Gerusalemme

Da ieri il popolo palestinese, e tutti quelli che hanno a cuore la convivenza pacifica, hanno un altro evento da ricordare come disastroso: lo spostamento dell’ambasciata americana da Tel Aviv a Gerusalemme.
La decisione del presidente Donald Trump di riconoscere la città contesa tra i due popoli come la capitale di Israele, rompe con la tradizione americana di una, almeno formale, equidistanza e segna di fatto la fine del sostegno alla politica dei due Stati. Una decisione che toglie agli Usa qualsiasi credibilità come possibile mediatore tra le parti.
Le inevitabili proteste e la reazione dell’esercito israeliano, che ha sparato munizioni e lacrimogeni contro i manifestanti, hanno già provocato la morte di almeno 16 palestinesi e il ferimento di altri 900.

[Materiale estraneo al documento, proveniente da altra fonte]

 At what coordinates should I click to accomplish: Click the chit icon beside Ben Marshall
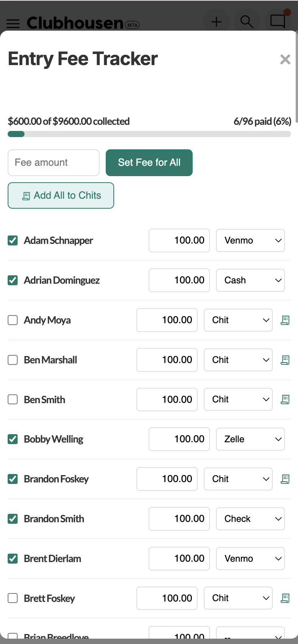(285, 360)
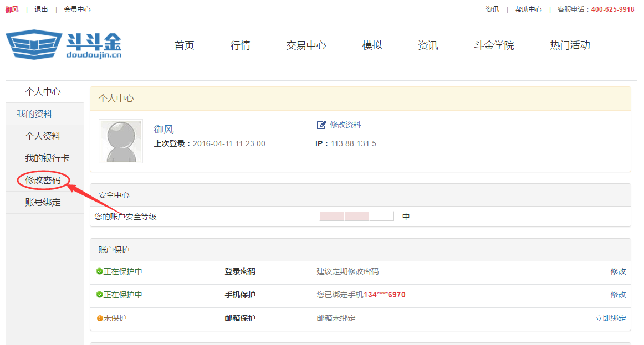Open 斗金学院 from the navigation bar

[494, 45]

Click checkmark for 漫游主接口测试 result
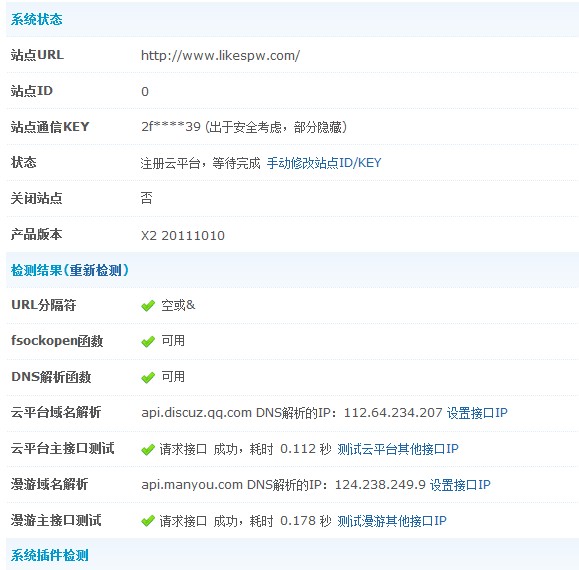[x=148, y=521]
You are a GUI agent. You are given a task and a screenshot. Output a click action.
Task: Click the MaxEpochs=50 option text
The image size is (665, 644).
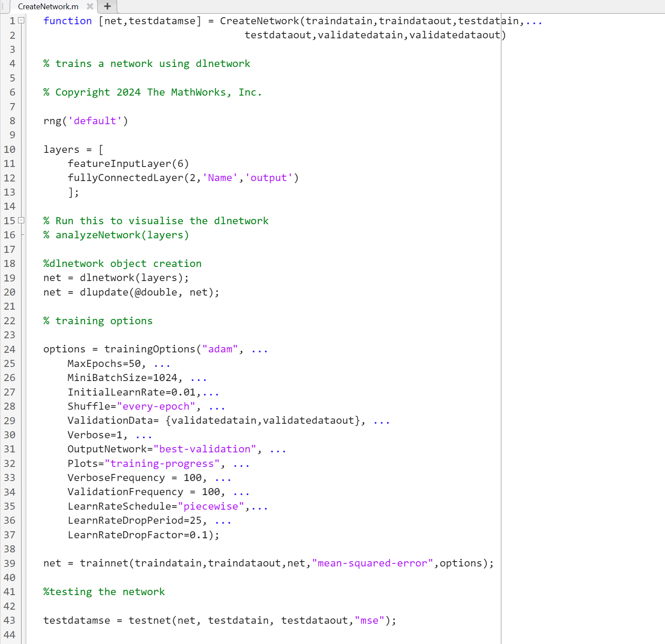click(x=106, y=363)
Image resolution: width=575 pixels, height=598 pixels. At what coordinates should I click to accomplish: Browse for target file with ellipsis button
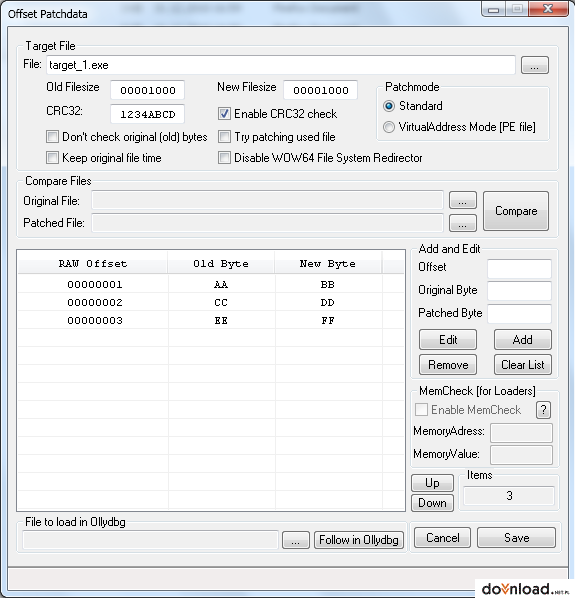(x=535, y=65)
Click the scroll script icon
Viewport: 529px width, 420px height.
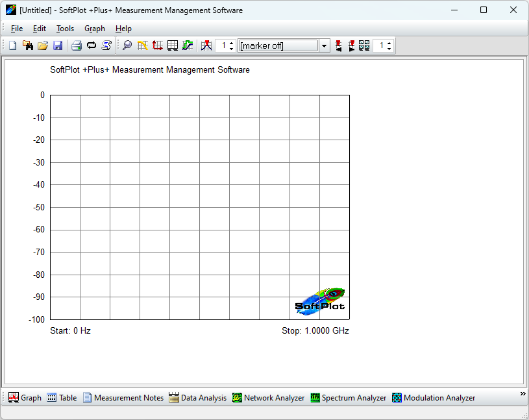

Sono decine di migliaia di palestinesi nella Striscia di Gaza assediata che stanno tentando di attraversare la recinzione che separa il territorio da Israele.
Misure di sicurezza eccezionali sono state disposte nell’area intorno all’ambasciata e lungo i confini
Oltre che a Gaza sono molte le manifestazioni programmate nella West Bank. Cortei sono partiti dalle città occupate di Ramallah e Hebron.
La decisione americana sconta una forte l’opposizione nel mondo arabo. Contrari anche l’Organizzazione delle Nazioni unite, la UE e gran parte della comunità internazionale.
Alla cerimonia di apertura, che cade nel 70esimo anniversario della fondazione dello stato di Israele sarà presente una delegazione americana guidata da Ivanka Trump.